Doctor Massimiliano Bellisario experiences this world from the inside. Pugliese, born in Taranto, he graduated in Medicine in Chieti in 2006 and in 2010 he graduated as a general practitioner. After seven years as an on-call doctor, he moved to Bergamo, where he immediately became a family doctor thanks to the lack of these figures.
His reflection is disarming in its simplicity: “If we were really part of a very powerful lobby, with a simple job, lasting a few hours and highly remunerative, don’t you think there would be a queue to do this job?”.
The reality is very different. The shortage of general practitioners translates into daily inconvenience for those who work and for patients:
“Unfortunately, we are now living in an unsustainable situation – says Bellisario – crushed by the weight of a bureaucracy that has increased dramatically after the pandemic, and burdened with an increasingly higher number of patients precisely because of the shortage. Clinical activity is reduced to the bare minimum and I almost have to feel uncomfortable when I ask a patient to undress and lie down on the table, because people are no longer used to it: they expect to be referred immediately to a specialist or to an instrumental examination. In short, rather than Doctors we are seen as simple dispensers of prescriptions, like ATMs, by the majority of users”.
Trust and “health consumerism”
Has citizens’ trust in family doctors really collapsed? Bellisario doesn’t see it that way: “Those who don’t have trust in the doctor didn’t have it before either; therefore, I haven’t noticed a change. The truth is that during the pandemic, my information campaign on vaccines led me to lose some patients.”
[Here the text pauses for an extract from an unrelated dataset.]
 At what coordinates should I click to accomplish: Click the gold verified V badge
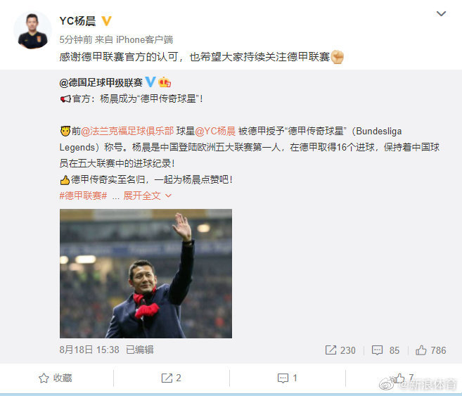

For him, one of the growing critical issues is another: “health consumerism”. Patients who self-diagnose on Google, who arrive with a list of tests to do, who demand tests without any criteria of appropriateness.
“I have spoken clearly with my patients: specialist visits and tests are carried out if they come to me first and I consider them useful. If they want to do it on their own initiative, they will not have positive feedback from me. Over the years I have managed to get this message across, but I must admit that it is difficult. Many colleagues, to avoid arguments, give in and prescribe what is requested, with an inevitable increase in healthcare costs”.
Reducing General Medicine to simply “making prescriptions” is misleading and harmful, not only for doctors but for the entire system. “It is necessary to change the narrative to restore value and attractiveness to a profession that is crucial for public health” Molteni also underlines.
The real lobbies
The real “lobbies”, if anything, are those that for years have been holding back the reforms necessary to give more dignity to this career:
- those who want to maintain regional courses instead of transforming them into structured university courses;
- those who continue to keep family doctors as private affiliated professionals, without guaranteeing them the same protections as employees: paid holidays and leaves, work in multidisciplinary teams, permits, recognition in the event of dramatic events such as death at work.
In short: stop calling general practitioners “lobbies”. If there is a cultural battle to be waged, it is precisely the one to restore value, tools and rights to those who, every day, are the first point of health for millions of citizens.